While magazine, newspaper and book publishers wrestle with the logistics and technical details of publishing to the Apple iPad, Scribd has an alternative: a “send-to-device” feature that lets people send documents to their e-readers or smartphones for reading on the go.
The new feature, reported in the Wall Street Journal two weeks ago and confirmed by Scribd Wednesday, will support most smartphones, as well as the Amazon Kindle, Barnes & Noble Nook, Sony Reader, Cool-er and Entourage Edge, among other e-book readers.
Scribd, founded in March 2007, is a document-sharing social network that connects mostly written content (documents and presentations) with a social network of readers. The company claims that 10 million documents have been published on the site to date, including non-copyrighted and amateur content as well as some professional, for-pay content from publishers like Simon & Schuster, Lonely Planet, O’Reilly, and the Chicago Tribune.
When reading a document on the Scribd website, readers can now click a “send to device” button that will pop up a menu of possible devices. Select the Kindle, for instance, and Scribd will ask for your Kindle’s email address, and will then send a Kindle-formatted document to that address. For smartphones like the iPhone, Scribd will ask for a phone number; it then texts the URL of a web-accessible PDF file to the phone.
The send to devices feature will work with any non-DRM-protected content in the Scribd library, or about 95% of its documents (including, for instance, O’Reilly texts — but not Simon & Schuster books).
By late March, the company also plans to offer apps for the Android OS, iPhone and other devices. Scribd CEO Trip Adler told Wired that these apps will synchronize with Scribd on other platforms — so you could leave off reading a long document at your desk and pick up where you left off on your iPhone. Like the Scribd website, the apps will also include social features, so you can share documents you particularly like with your friends, for instance.
Scribd also announced a new application programming interface (API) that device manufacturers and app developers can use to integrate more fully with the Scribd network.
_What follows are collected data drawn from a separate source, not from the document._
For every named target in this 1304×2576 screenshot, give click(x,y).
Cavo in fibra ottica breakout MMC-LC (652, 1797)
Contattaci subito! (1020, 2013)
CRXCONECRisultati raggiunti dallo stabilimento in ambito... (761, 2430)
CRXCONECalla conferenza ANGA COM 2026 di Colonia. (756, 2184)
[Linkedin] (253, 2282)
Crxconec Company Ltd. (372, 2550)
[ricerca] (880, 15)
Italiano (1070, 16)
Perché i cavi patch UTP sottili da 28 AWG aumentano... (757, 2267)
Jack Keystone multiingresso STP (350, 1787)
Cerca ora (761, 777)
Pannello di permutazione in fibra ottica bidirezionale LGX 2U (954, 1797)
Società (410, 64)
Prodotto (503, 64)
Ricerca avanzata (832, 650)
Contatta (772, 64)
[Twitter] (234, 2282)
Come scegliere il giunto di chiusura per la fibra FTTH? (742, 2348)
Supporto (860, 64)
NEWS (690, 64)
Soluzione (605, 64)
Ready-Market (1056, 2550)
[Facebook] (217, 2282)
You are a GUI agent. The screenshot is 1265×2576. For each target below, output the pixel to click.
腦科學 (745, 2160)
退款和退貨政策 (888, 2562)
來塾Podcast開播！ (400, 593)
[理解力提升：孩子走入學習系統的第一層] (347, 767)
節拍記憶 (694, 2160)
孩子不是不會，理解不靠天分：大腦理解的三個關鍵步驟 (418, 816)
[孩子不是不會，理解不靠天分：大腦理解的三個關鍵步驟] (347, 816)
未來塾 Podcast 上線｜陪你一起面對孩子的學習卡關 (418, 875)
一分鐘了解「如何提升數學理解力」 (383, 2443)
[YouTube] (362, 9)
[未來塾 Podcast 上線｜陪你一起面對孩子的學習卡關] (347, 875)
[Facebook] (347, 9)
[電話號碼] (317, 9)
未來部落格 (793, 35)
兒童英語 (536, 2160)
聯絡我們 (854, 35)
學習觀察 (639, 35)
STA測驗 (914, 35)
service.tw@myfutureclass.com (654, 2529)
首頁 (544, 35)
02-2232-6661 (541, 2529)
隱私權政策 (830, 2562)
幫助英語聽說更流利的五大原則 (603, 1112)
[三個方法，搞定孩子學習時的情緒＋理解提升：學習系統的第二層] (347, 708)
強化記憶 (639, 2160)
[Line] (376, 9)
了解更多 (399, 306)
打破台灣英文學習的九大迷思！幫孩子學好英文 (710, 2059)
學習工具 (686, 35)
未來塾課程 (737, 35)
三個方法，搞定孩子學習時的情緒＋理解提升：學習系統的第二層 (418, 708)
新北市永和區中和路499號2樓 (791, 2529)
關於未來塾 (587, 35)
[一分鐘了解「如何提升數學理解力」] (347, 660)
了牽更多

Unlike Apple, which plans to use the relatively stripped-down EPUB format for publishing iPad books, Scribd relies primarily on PDF documents, which retain the publishers’ formatting, layout and font choices better. (The service also accepts Word documents and PowerPoint presentations.)
Scribd will also be converting its documents to EPUB format for many mobile devices.
Adler doesn’t foresee any conflict with publishers — or with Apple, which has already announced its own plans to sell e-books for the iPad.
“In general our goal is to provide these devices with the long tail of content that isn’t already available through publishers… like people’s school papers, PowerPoint presentations, and short stories. So I think we’re really complementing publishers’ content.”
The new “Send to Device” feature is scheduled to be available today.